## Entries
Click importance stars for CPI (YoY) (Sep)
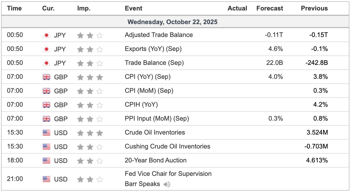The width and height of the screenshot is (351, 193). [x=90, y=77]
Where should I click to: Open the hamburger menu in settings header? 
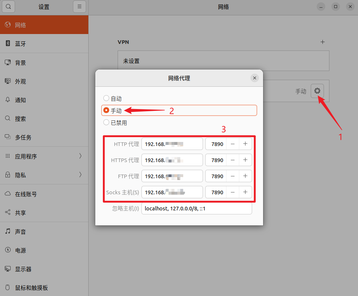[80, 7]
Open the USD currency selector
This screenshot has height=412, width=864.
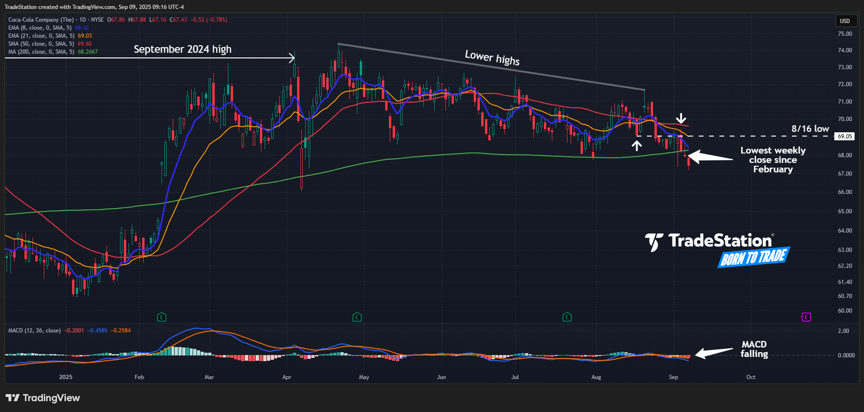coord(845,21)
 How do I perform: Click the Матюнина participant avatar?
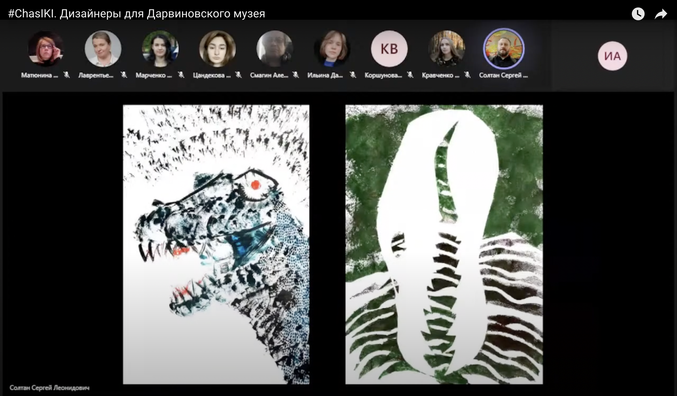click(46, 49)
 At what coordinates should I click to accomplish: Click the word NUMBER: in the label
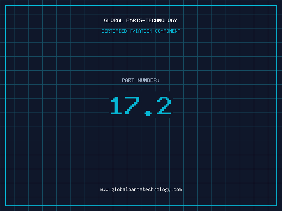click(x=148, y=80)
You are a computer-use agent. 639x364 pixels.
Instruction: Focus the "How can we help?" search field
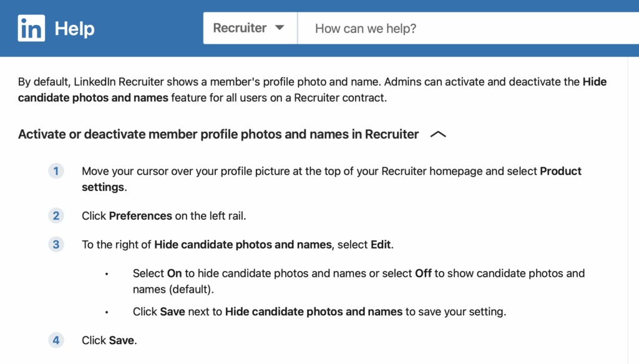pyautogui.click(x=468, y=28)
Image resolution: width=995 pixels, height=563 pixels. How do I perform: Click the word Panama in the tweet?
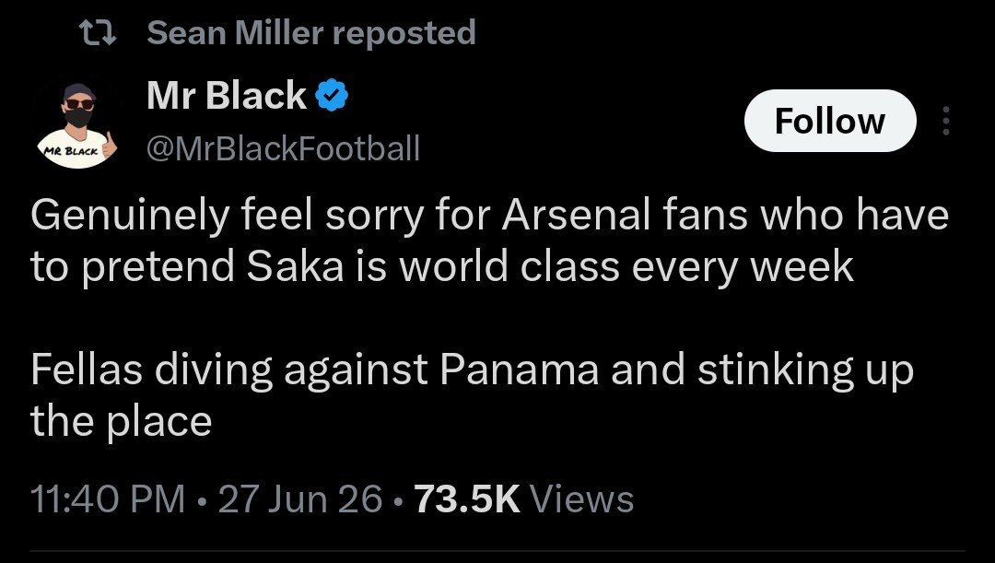(519, 369)

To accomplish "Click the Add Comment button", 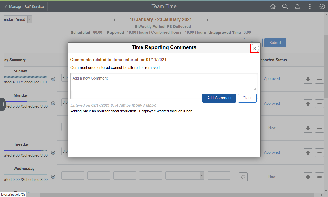I will [x=219, y=98].
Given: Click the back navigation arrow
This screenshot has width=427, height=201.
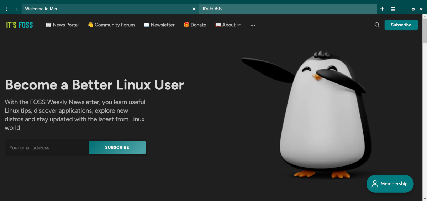Looking at the screenshot, I should point(16,9).
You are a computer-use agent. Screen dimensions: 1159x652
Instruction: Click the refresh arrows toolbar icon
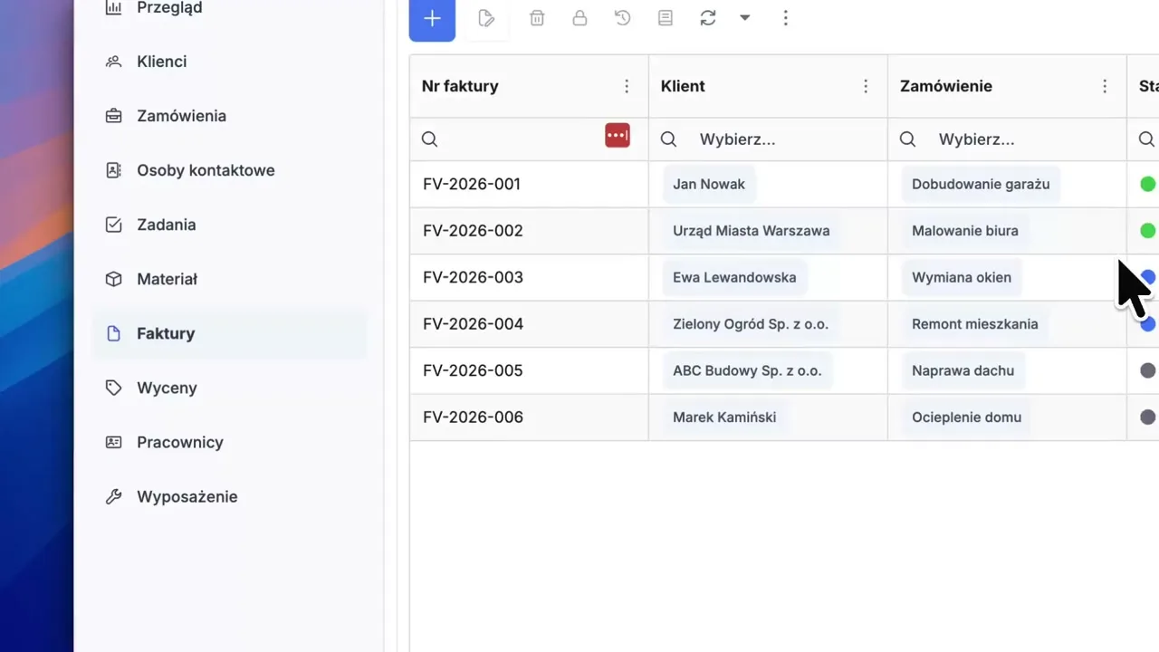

## What to do
Locate each row above that contains the word "This" and copy every such line in full.

## Task output
This screenshot has height=412, width=864.
This screenshot has width=427, height=201.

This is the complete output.